Entrepreneurs’ relief - the devil in the detail
Obtaining entrepreneurs’ relief and a 10% capital gains tax
rate for employee shareholders is not always straightforward. This can be the case especially where there are
different classes of share in issue, or where additional share issues may
dilute an individual’s 5% shareholding. In addition, changes in tax legislation may overtake and invalidate,
from a tax perspective, previously established share plan arrangements.
Currently, the safest way for employees and directors to
guarantee entrepreneurs’ relief is by way of the grant of Enterprise Management Incentive (EMI) share options, which overrides the usual requirements to obtain
the relief.
This is illustrated by a recent case (McQuillan v Revenue & Customs Commissioners [2016] UKFTT 0305 (TC)) which investigated in some
detail the requirements for obtaining entrepreneurs’ relief. Broadly, the shareholder must be a director
or employee in the company, and hold shares for at least 1 year before the
sale. The individual must hold at least
5% of the ordinary share capital and at least 5% of the voting rights by virtue
of that holding.
In this situation, there were four (husband and wife)
shareholders in the company. Couple A
held 34 voting shares and 30,000 redeemable, non-voting shares (which had been
created to deal with a pre-existing loan, prior to the introduction of
entrepreneurs’ relief legislation); Couple B held 66 voting shares.
In December 2009, the redeemable shares were redeemed at
par. One month later, the 100 remaining
shares were sold to a buyer and both couples exited the company.

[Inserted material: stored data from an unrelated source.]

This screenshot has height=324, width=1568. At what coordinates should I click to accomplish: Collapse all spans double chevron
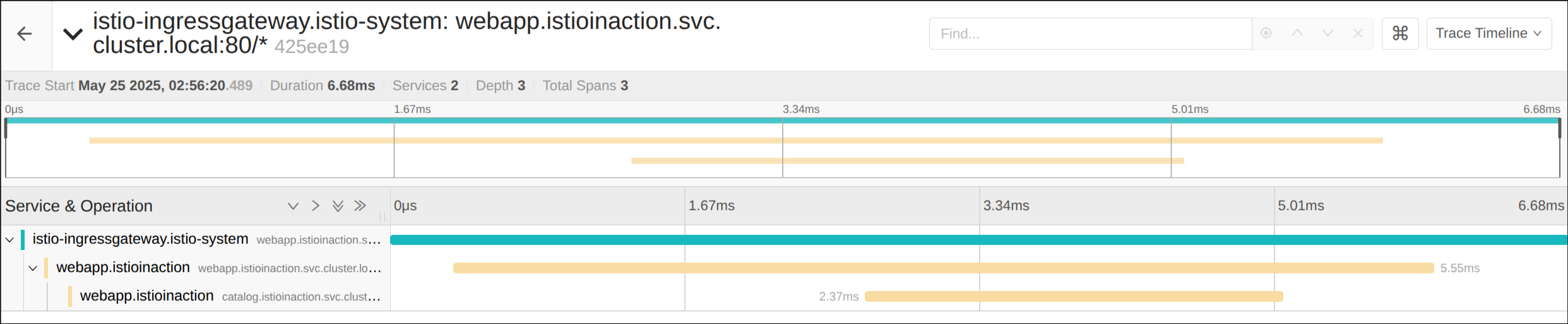point(338,206)
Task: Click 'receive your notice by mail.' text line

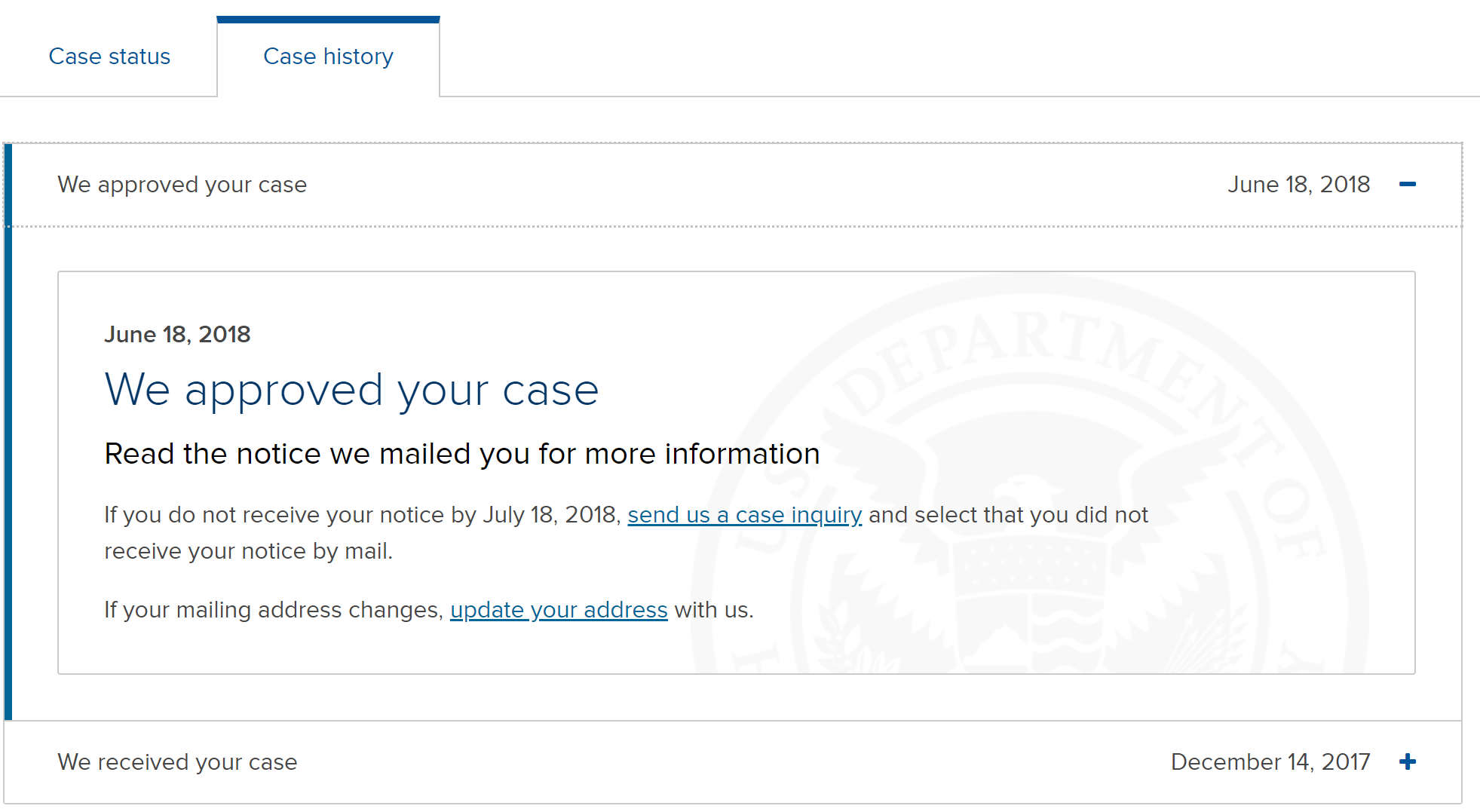Action: pos(248,551)
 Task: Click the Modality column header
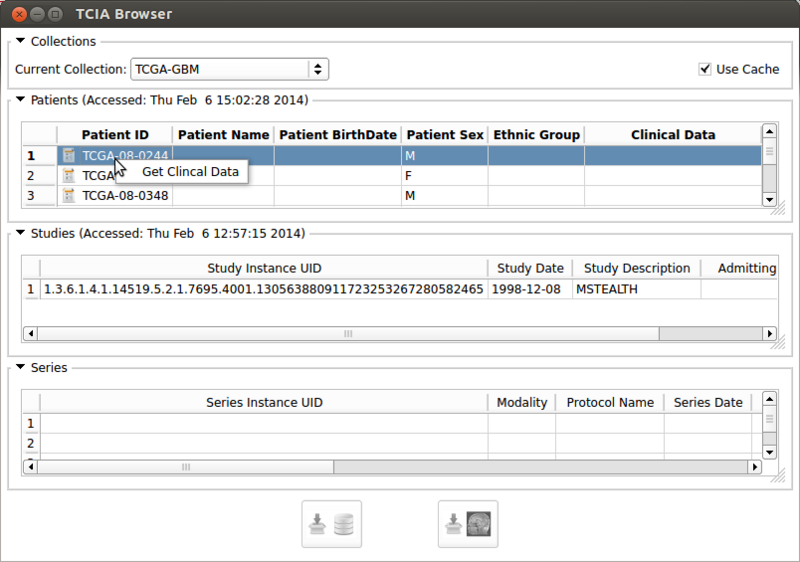point(521,402)
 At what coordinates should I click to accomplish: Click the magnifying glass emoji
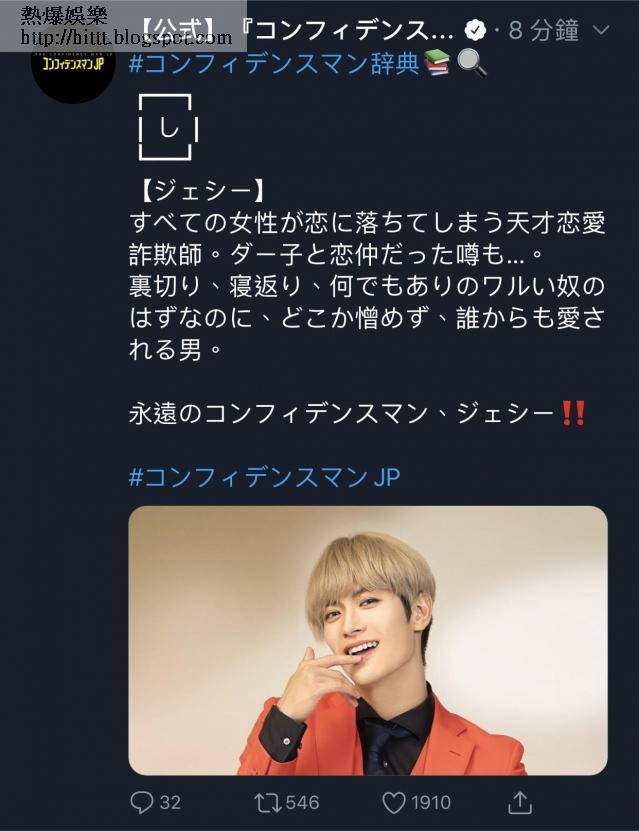pyautogui.click(x=471, y=64)
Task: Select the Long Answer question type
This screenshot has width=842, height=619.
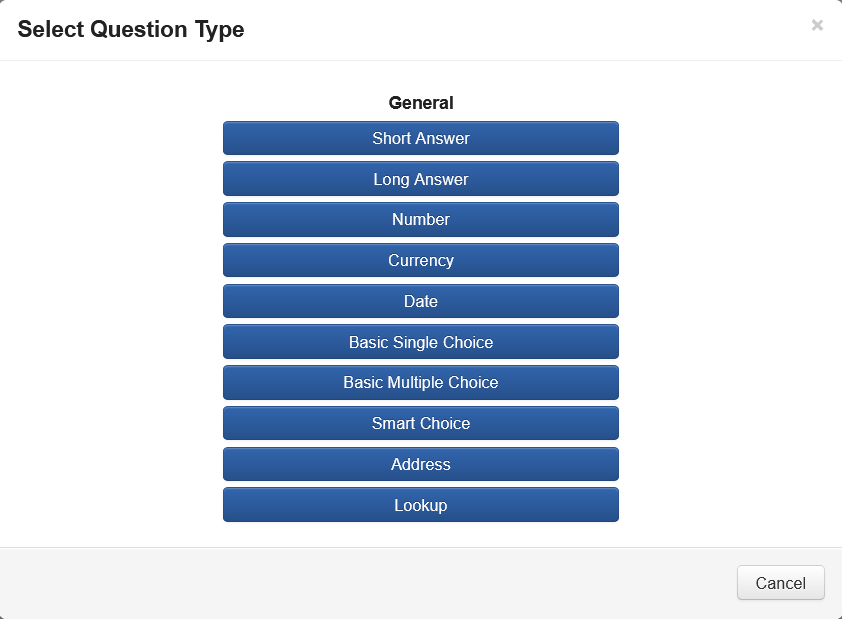Action: coord(420,179)
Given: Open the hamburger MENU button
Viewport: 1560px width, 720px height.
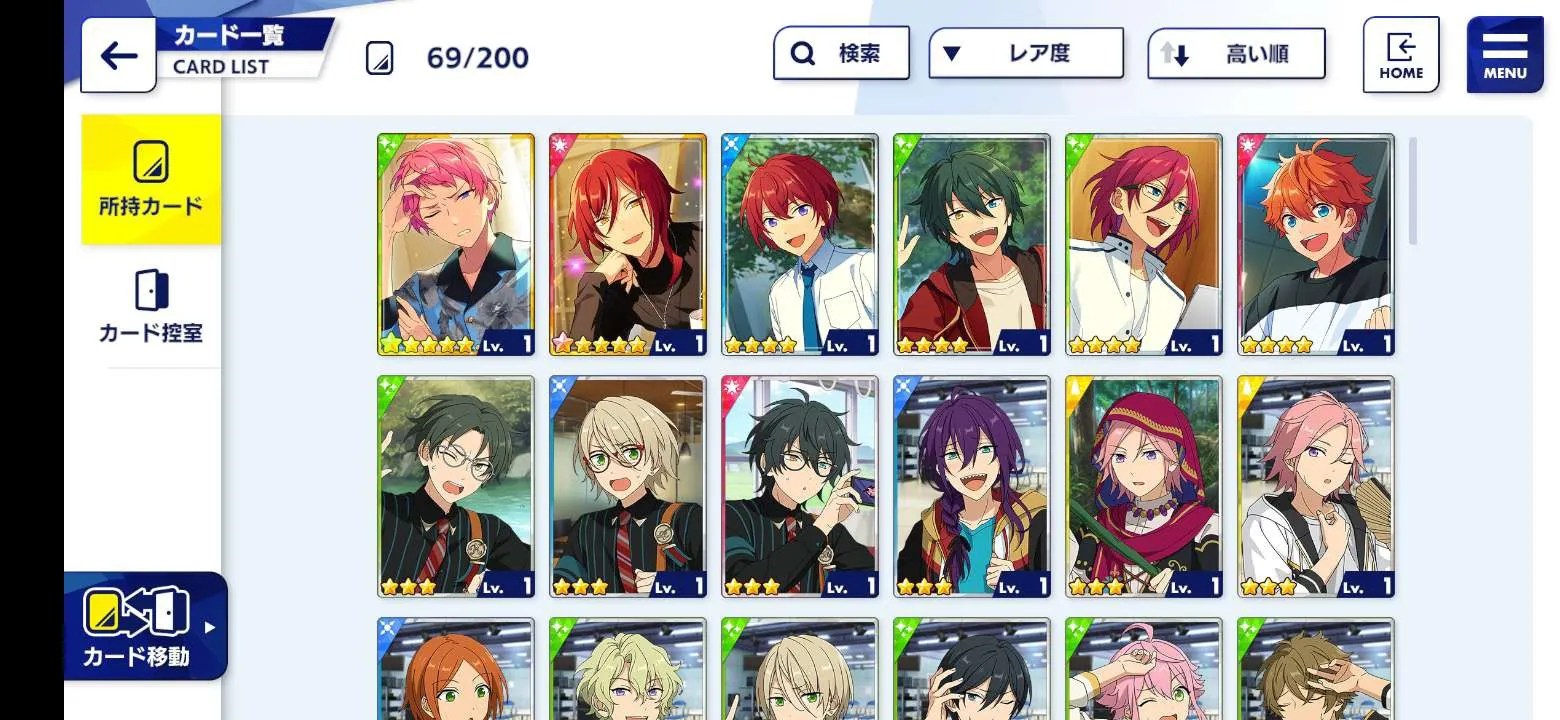Looking at the screenshot, I should coord(1505,55).
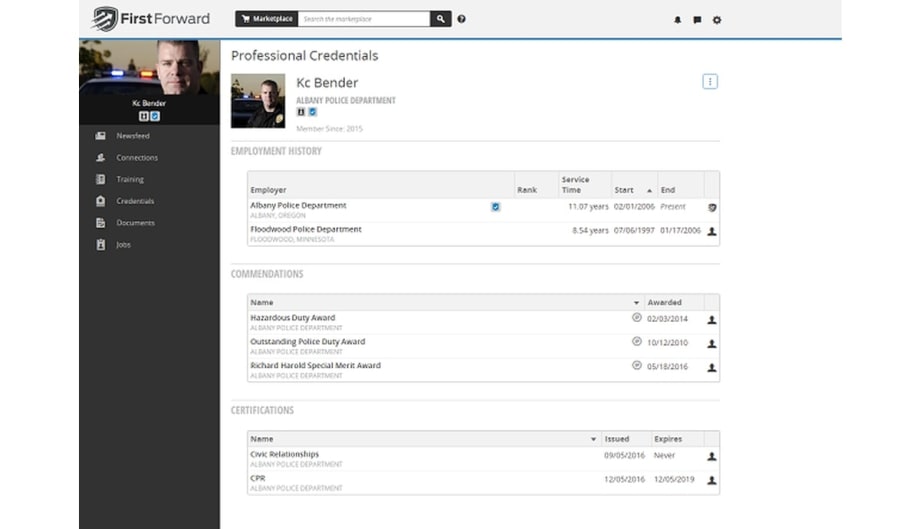Image resolution: width=920 pixels, height=529 pixels.
Task: Open the Floodwood Police Department entry
Action: 306,230
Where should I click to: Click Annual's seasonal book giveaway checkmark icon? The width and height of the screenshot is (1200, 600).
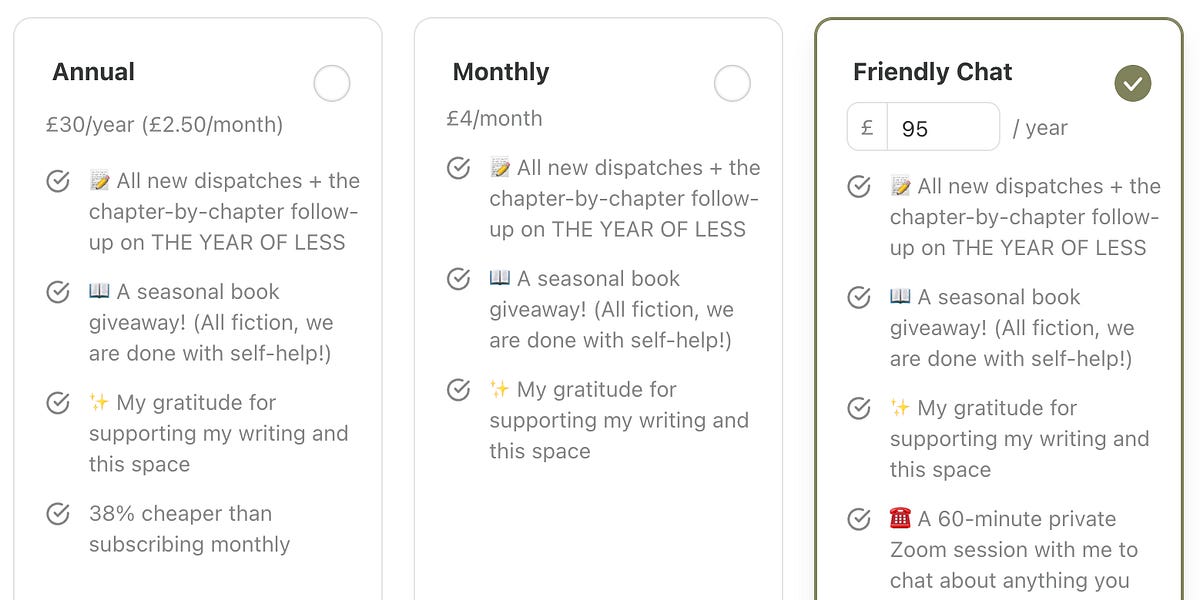coord(58,292)
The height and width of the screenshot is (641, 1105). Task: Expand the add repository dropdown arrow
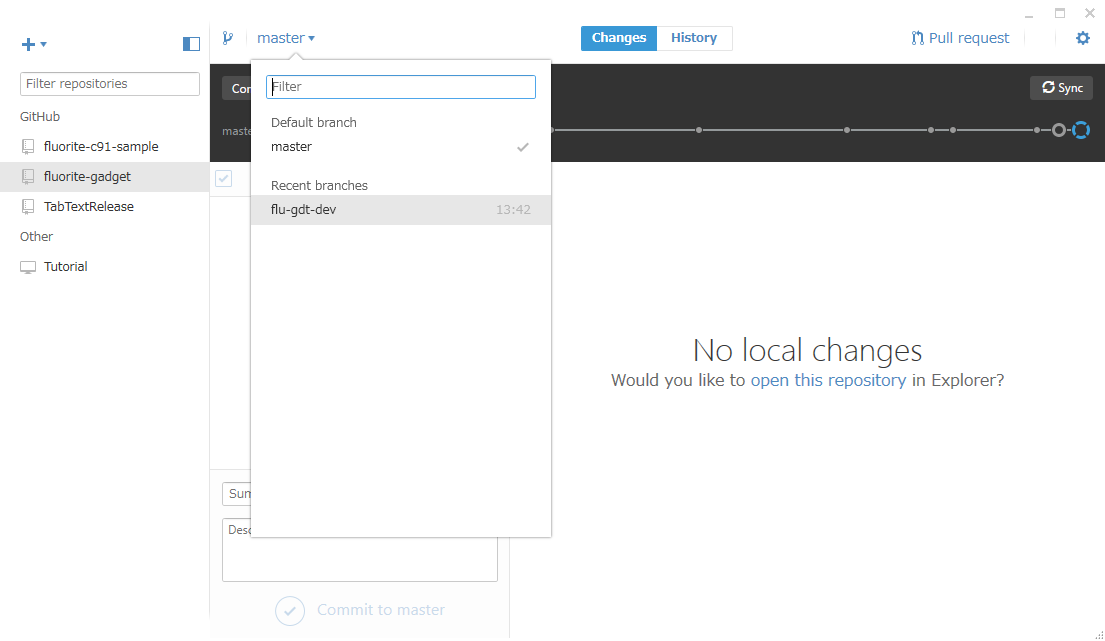click(x=44, y=47)
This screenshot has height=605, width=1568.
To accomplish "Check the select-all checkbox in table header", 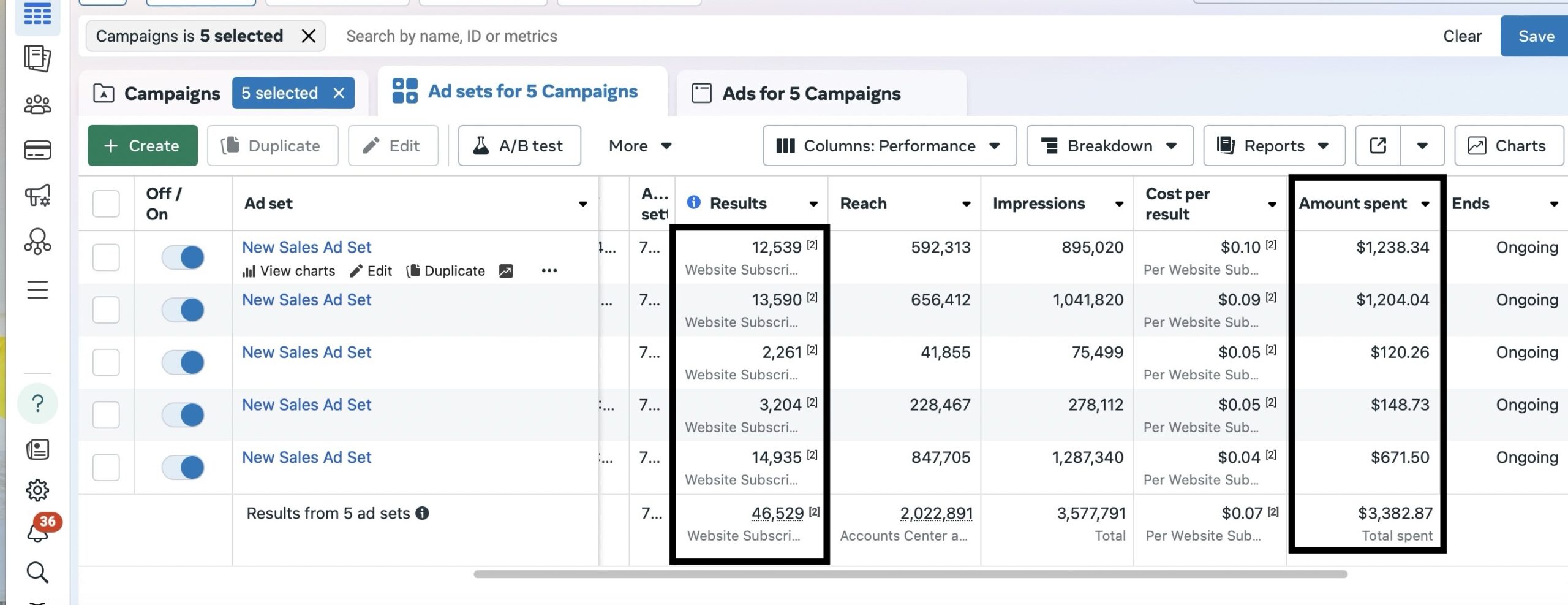I will (x=106, y=204).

Couple B claimed entrepreneurs’ relief on the sale of their
66 voting shares. HMRC disputed the
claim, sayings that the redeemable shares had formed part of the ordinary share
capital of the company. Therefore,
Couple B had not held 5% of the ordinary shares for at least one year prior to
the sale – for most of the previous 12 months, their 66 voting shares amounted
to a tiny percentage of the total 30,100 share in issue.
Couple B appealed successfully. This was on the basis that “ordinary share
capital” means all of the company’s share capital, except capital which has a
right to a dividend at a fixed rate (section 989 Income Tax Act 2007). The redeemable shares had no right to a
dividend, which is effectively a right to a dividend at a fixed rate (albeit
that rate was 0%). Therefore, the
redeemable shares did not form part of the ordinary share capital, Couple B had
held 66% of the ordinary share capital throughout the required 12-month period
and were eligible for entrepreneurs’ relief.
The decision as to whether no rights to a dividend was equal to a fixed right of zero was based in part on a tiny bracketed piece of HMRC guidance in their Employee Share Schemes User Manual (and discarded a contrary argument in a previous case). The Tribunal was sympathetic to Couple B, partly because the redeemable shares could have been restructured very slightly differently to achieve the same purposes – and doubtless would have been so structured had entrepreneurs’ relief legislation been in existence at the time they were created. However, the Tribunal also pointed out that their decision is applicable to the circumstances of this particular case. The decision should not be relied on for other situations.